Recordé que el día que tuvo que hacerse
uno de los primeros estudios, por el bulto que había encontrado en su pecho,
dijo algo que me impactó y me dejó muy mal: “Si tengo cáncer me pego un tiro”.
Finalmente tenía la enfermedad. Pero a partir de allí noté que su reacción fue
aferrarse a la vida. Hizo todo lo posible por vivir un día más. A pesar de la
agresividad de los tratamientos.
Antes de comenzar las primeras sesiones de
quimioterapia, con el temor y la preocupación a la degradación física que
sufriría: la caída del pelo, las descomposturas y el impacto anímico lógico,
recomendado por los médicos y familiares, aceptó tratarse con un psicólogo.
Cuando regresó del segundo encuentro estaba visiblemente decepcionada.
-¿Qué le puede ayudar un pibe de treinta
años a una mujer de cincuenta? -me dijo resignada.
Abandonó las sesiones pero tomó una idea
que le hizo el profesional: escribir en un diario personal sus pensamientos y
sentimientos. Muchas veces la veía hacerlo, aun cuando su cuerpo y su energía
habían decaído. Nunca quise preguntarle si la necesidad de mejorar su escritura
no tenía que ver con la idea de escribir ese diario. Era evidente que sí.

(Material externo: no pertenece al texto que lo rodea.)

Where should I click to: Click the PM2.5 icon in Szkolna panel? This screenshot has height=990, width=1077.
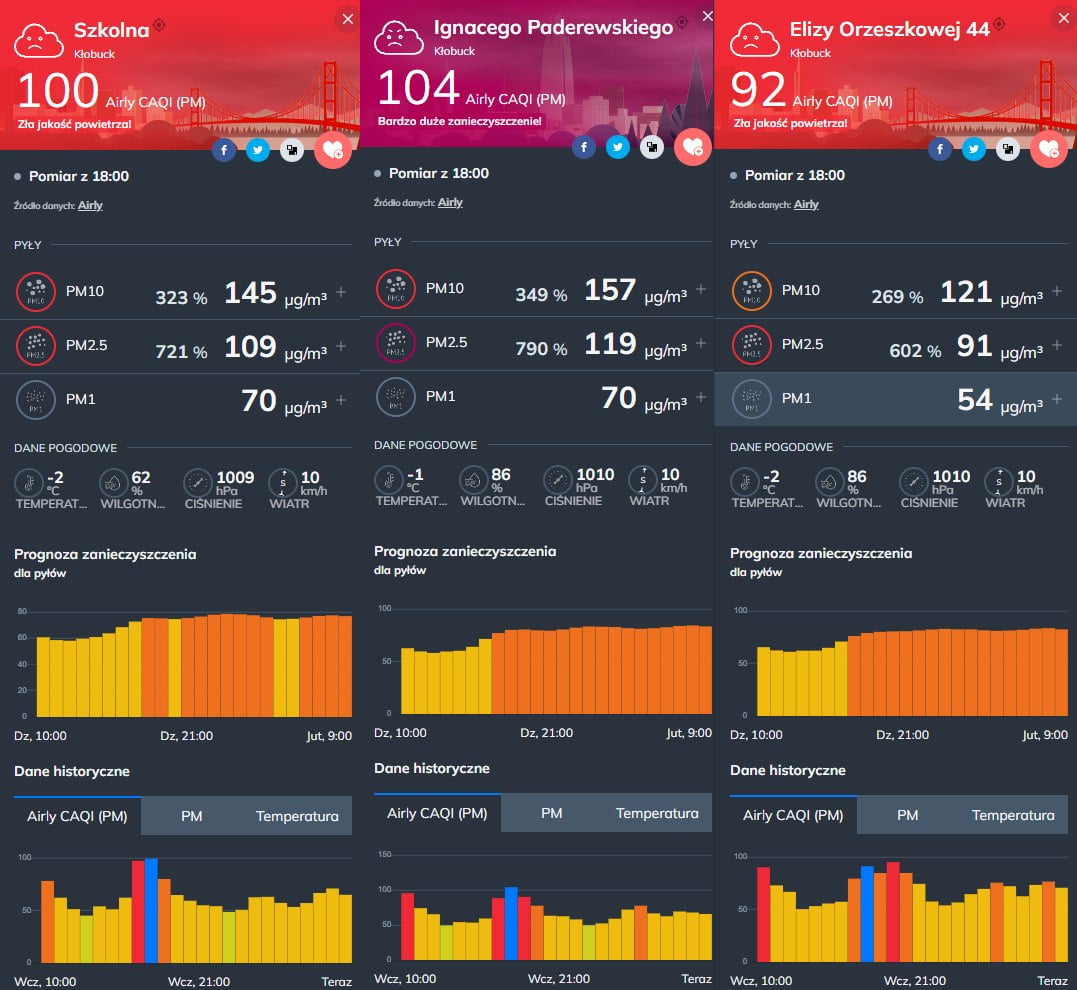[36, 347]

Tiempo después, pasado el duelo, lo leí. Un
cuadernito de hojas ralladas escrito con birome azul. Eran frases cortas en las
que contaba cómo se había sentido después de las sesiones de quimio o del
resultado de un estudio. Me gustó leer que la había puesto muy contenta al
poder salir a tomar algo con su hermana, Silvia, que no se habían hablado
durante quince años años y estaban recuperando la relación.
Mientras pasaba las hojas noté que su letra
era un reflejo de su ánimo, en las últimas páginas el trazo era débil y
desprolijo. Había faltas de ortografía y de sintaxis, que no me molestaron, que
no me impidieron conmoverme hasta las lágrimas leyendo en letra temblorosa su
último deseo, su última frase:
"Tal vez todo lo mío sirva para que mi
familia, me refiero a toda, comience a vivir la vida de otra manera, a
disfrutar más de la vida..."
Qué pueden importar entonces las
faltas de ortografía si el mensaje es claro.